Ce système, comme on le voit, ne laissait aucune place pour l’association en grand, car ni l’une ni l’autre des deux formes reconnues par la loi ne comportait une application bien large, d’autant mieux que la commandite n’admettait pas alors la division du capital en actions, qui n’a été autorisée que dans la suite. Quant aux sociétés qu’on appelait alors anonymes, elles n’avaient en général ni lien ni consistance, n’étant faites la plupart que pour durer un jour. Aussi, sous ce régime, la grande association, l’association par actions, la seule féconde et large, fut-elle à peu près inconnue. On n’en voyait d’exemples que dans quelques établissemens spécialement autorisés par le gouvernement ou même institués par lui, comme la compagnie des Indes, la banque de Law, et quelques autres du même genre : compagnies organisées en vertu d’un privilége spécial, et qui étaient moins des établissemens commerciaux que des institutions publiques.

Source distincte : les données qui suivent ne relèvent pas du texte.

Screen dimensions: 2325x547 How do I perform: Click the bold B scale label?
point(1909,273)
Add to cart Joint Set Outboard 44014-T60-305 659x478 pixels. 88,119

Au sortir de la révolution, à la faveur du désordre administratif, les sociétés commerciales s’émancipèrent. Ce fut alors que l’usage introduisit dans la société en commandite le système des actions qui en élargissait le cadre. Dans le même temps, on vit surgir une société d’une nouvelle espèce, à laquelle l’ancienne société anonyme, grace à la tolérance dont elle jouissait, servit, à ce qu’il semble, de fondement ou de prétexte, quoiqu’elle en différât beaucoup. Cette nouvelle société, plus grande, plus large, plus féconde qu’aucune de celles qui existaient auparavant, se glissa dans le monde commercial sous un nom emprunté et s’y propagea sans aucune sanction légale ; mais, malgré les désordres inséparables de sa situation anormale et précaire, elle ne tarda pas à y jouer le rôle que sa belle constitution lui réservait. C’est celle que nous connaissons aujourd’hui sous le nom de société anonyme.

Lors de la rédaction des codes, en 1807, on revint à l’ancienne législation, qu’on adopta dans ses bases essentielles ; mais on y introduisit quelques-unes des innovations que l’usage venait de consacrer. C’est ainsi que la société en commandite conserva le privilége qu’elle s’était attribué, de diviser son capital en actions, et la nouvelle société anonyme, qui n’existait encore que par une sorte de tolérance administrative, reçut la sanction légale ; toutefois, cette sanction ne lui fut pas donnée sans réserve, et, par un sentiment de défiance, on la soumit à l’obligation d’une autorisation préalable. Quant à l’ancienne société anonyme, cette association éphémère que la loi n’avait jamais entrepris de régler, elle conserva les mêmes priviléges en changeant de nom ; on l’appela dans la loi nouvelle société en participation, nom autrefois réservé à l’une de ses branches.